-- BEGIN --

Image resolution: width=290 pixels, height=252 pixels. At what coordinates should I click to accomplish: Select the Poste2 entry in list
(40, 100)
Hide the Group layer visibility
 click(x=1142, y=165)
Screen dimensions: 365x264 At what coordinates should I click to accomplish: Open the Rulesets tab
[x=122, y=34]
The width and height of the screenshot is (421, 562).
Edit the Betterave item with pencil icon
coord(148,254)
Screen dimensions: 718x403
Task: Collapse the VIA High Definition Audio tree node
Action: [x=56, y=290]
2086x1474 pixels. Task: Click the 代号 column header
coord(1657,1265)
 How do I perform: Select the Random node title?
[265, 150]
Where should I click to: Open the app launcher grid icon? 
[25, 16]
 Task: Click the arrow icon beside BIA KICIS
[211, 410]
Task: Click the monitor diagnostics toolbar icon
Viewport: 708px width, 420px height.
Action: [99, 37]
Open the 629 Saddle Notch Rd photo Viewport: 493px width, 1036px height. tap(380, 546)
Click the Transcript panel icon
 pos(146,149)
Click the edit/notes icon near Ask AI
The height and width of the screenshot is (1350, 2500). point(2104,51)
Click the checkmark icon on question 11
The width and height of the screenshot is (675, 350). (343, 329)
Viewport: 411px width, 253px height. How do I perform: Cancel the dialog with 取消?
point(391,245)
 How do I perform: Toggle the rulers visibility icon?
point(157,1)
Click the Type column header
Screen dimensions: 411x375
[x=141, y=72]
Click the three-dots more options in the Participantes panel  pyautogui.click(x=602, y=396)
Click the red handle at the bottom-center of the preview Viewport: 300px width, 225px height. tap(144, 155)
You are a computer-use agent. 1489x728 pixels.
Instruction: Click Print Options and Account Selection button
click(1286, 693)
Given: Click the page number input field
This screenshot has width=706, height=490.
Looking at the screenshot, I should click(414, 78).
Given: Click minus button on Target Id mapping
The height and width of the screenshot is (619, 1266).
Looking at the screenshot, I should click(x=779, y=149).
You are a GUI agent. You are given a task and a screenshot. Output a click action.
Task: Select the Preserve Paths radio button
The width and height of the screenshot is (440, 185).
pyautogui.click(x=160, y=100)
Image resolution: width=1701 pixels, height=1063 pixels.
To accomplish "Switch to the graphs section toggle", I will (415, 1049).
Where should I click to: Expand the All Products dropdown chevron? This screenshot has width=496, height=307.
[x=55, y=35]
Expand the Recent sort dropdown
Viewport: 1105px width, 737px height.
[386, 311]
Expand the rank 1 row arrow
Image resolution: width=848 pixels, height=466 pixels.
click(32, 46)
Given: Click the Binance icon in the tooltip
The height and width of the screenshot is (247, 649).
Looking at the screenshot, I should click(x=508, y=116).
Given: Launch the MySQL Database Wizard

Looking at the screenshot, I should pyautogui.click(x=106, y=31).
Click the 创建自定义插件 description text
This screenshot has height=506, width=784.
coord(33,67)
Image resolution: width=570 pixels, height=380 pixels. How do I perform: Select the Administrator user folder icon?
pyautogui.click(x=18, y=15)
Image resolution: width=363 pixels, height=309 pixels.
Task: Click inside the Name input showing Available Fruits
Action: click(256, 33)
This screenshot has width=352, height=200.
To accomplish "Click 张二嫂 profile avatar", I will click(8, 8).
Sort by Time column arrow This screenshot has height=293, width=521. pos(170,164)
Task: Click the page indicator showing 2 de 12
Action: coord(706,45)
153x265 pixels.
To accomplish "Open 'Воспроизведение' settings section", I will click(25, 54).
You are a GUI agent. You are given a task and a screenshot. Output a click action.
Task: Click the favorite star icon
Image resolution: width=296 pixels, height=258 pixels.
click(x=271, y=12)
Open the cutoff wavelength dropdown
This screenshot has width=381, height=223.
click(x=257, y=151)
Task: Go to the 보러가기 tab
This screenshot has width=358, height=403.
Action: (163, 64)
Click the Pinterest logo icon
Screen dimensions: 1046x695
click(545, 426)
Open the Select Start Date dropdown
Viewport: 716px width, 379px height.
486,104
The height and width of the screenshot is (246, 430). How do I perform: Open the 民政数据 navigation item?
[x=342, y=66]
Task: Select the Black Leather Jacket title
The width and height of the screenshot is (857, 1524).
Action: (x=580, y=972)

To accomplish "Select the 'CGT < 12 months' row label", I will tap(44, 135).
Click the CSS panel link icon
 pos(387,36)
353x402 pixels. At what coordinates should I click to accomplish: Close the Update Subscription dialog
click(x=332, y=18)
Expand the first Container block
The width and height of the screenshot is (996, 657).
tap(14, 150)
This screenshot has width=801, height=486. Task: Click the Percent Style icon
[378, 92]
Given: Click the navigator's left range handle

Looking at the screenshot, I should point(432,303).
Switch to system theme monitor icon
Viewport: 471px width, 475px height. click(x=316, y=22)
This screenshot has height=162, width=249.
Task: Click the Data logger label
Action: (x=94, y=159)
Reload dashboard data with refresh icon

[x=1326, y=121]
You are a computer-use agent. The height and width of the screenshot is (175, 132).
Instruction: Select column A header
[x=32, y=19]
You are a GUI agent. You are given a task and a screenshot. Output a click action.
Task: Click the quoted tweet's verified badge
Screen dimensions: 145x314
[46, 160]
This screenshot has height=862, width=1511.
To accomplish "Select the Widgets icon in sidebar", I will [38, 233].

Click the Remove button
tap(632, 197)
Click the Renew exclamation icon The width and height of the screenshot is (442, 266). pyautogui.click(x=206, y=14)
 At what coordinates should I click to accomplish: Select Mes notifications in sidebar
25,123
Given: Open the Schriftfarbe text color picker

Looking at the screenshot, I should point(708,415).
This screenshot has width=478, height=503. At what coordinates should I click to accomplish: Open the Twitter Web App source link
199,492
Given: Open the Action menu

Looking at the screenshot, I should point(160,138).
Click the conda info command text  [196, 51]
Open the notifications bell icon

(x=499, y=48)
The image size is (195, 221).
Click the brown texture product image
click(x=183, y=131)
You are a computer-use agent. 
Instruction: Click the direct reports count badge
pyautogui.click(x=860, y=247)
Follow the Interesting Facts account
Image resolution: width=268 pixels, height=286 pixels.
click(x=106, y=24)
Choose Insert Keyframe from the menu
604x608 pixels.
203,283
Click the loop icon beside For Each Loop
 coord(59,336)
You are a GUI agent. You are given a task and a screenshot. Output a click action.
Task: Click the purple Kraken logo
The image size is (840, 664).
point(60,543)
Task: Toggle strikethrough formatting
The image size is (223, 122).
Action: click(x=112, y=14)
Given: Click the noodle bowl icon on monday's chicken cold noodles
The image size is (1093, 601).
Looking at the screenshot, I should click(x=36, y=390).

-- END --

• Goal: Copy the rows verbatim, from the line containing "Click the edit/notes icon near Ask AI" through the line containing "will (415, 1049).", both included.

• Reply to the exercise:
Click the edit/notes icon near Ask AI
The height and width of the screenshot is (1350, 2500). point(2104,51)
Click the checkmark icon on question 11
The width and height of the screenshot is (675, 350). (343, 329)
Viewport: 411px width, 253px height. How do I perform: Cancel the dialog with 取消?
point(391,245)
 How do I perform: Toggle the rulers visibility icon?
point(157,1)
Click the Type column header
Screen dimensions: 411x375
[x=141, y=72]
Click the three-dots more options in the Participantes panel  pyautogui.click(x=602, y=396)
Click the red handle at the bottom-center of the preview Viewport: 300px width, 225px height. tap(144, 155)
You are a computer-use agent. 1489x728 pixels.
Instruction: Click Print Options and Account Selection button
click(1286, 693)
Given: Click the page number input field
This screenshot has width=706, height=490.
Looking at the screenshot, I should click(414, 78).
Given: Click minus button on Target Id mapping
The height and width of the screenshot is (619, 1266).
Looking at the screenshot, I should click(x=779, y=149).
You are a GUI agent. You are given a task and a screenshot. Output a click action.
Task: Select the Preserve Paths radio button
The width and height of the screenshot is (440, 185).
pyautogui.click(x=160, y=100)
Image resolution: width=1701 pixels, height=1063 pixels.
To accomplish "Switch to the graphs section toggle", I will (415, 1049).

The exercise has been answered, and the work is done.